Grand Rounds on a Grand Scale

Audiovisual technology fosters better collaboration among doctors and a new way of teaching medicine.

Doctors have long had a tradition of holding "grand rounds" to discuss patient cases and educate aspiring physicians.

The centuries-old practice certainly has its merits, but medical leaders in Arizona want to improve, update and broaden it to include a larger list of health care practitioners, such as nurses and social workers, regardless of their locations.

So the Arizona Telemedicine Program (ATP) drew on its extensive use of videoconferencing equipment to develop the Institute for Advanced Telemedicine and Telehealth, or the T-Health Institute, to facilitate a 21st-century way of teaching and collaborating across disciplines and professions.

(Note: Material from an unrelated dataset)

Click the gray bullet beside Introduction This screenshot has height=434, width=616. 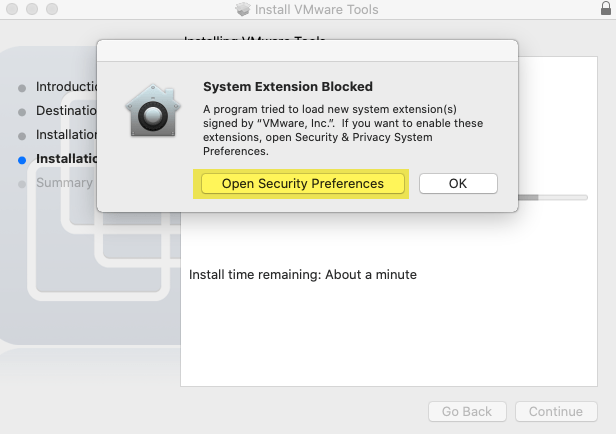22,88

This novel approach and use of technology put the T-Health Institute at the top of the Education & Academia category of the Computerworld Honors Program.

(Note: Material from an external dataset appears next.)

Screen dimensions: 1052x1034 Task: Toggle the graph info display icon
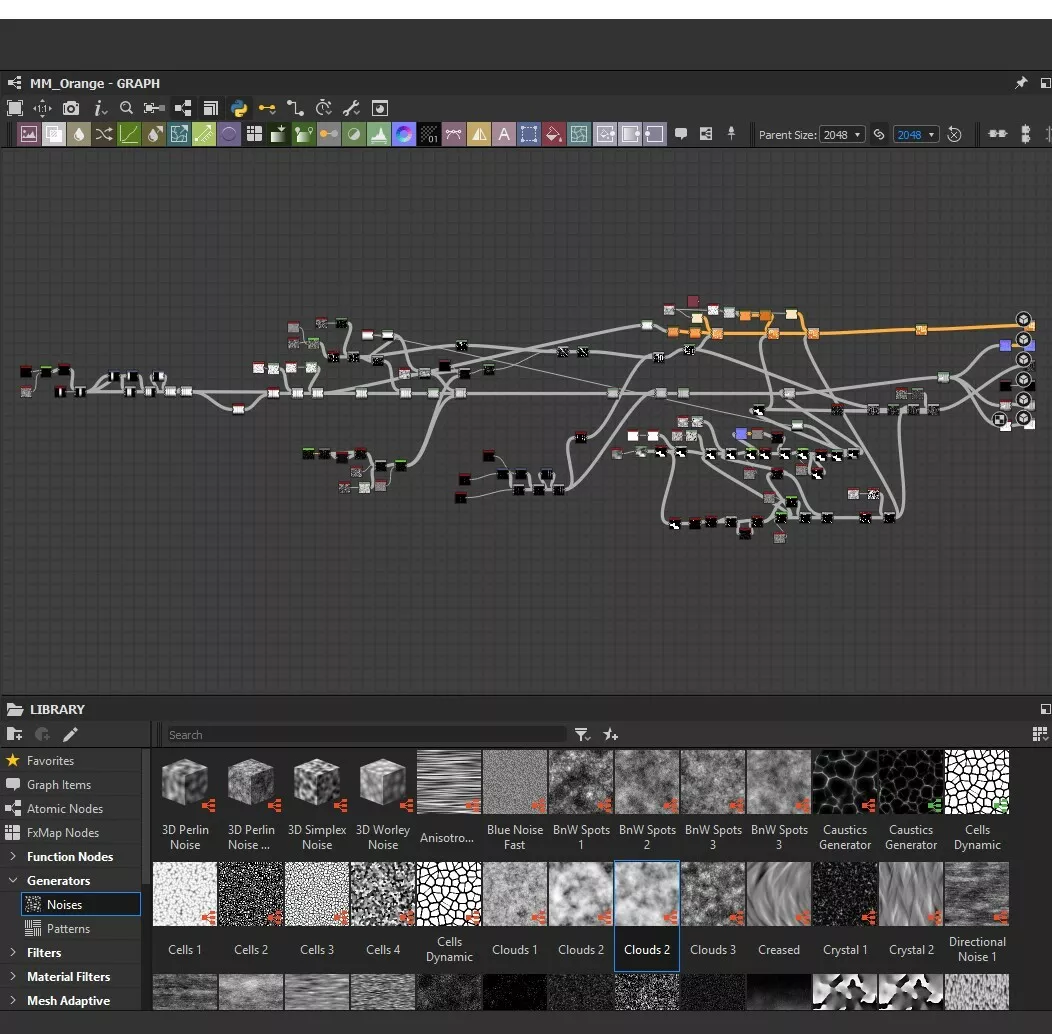click(x=99, y=108)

"Its specific mission is to use technology to permit interdisciplinary team training," explains Dr. Ronald Weinstein, co-founder and director of the ATP. "Now we're opening it up to a far broader range of participants and patients."

This initiative goes well beyond simply connecting two doctors through videoconferencing. It also enables individuals to meet in person in the newly built T-Health amphitheater. They can also meet remotely through finely tuned audiovisual equipment that can seamlessly segregate both in-person and remote meeting participants into smaller discussion groups.

Teams in Training

Project leaders say the goal is to create much-needed discussion and collaboration among professionals in multiple health care disciplines so that they can deliver the best care to patients.

"It's the effort to be inclusive," Weinstein says. "Medicine is quite closed and quite limited, but we're counting on telecommunications to bridge some of those communication gaps."

He's not the only one preaching this message. The prestigious National Academy of Science's Institute of Medicine (IOM) has advocated for more interprofessional training and has encouraged educators to develop more interdisciplinary curricula and incorporate interprofessional team training into their programs.

In a 2003 report, the IOM stated that "although the academic environments of the various health professions generally are not interdisciplinary, practice environments are increasingly so, posing a serious disconnect."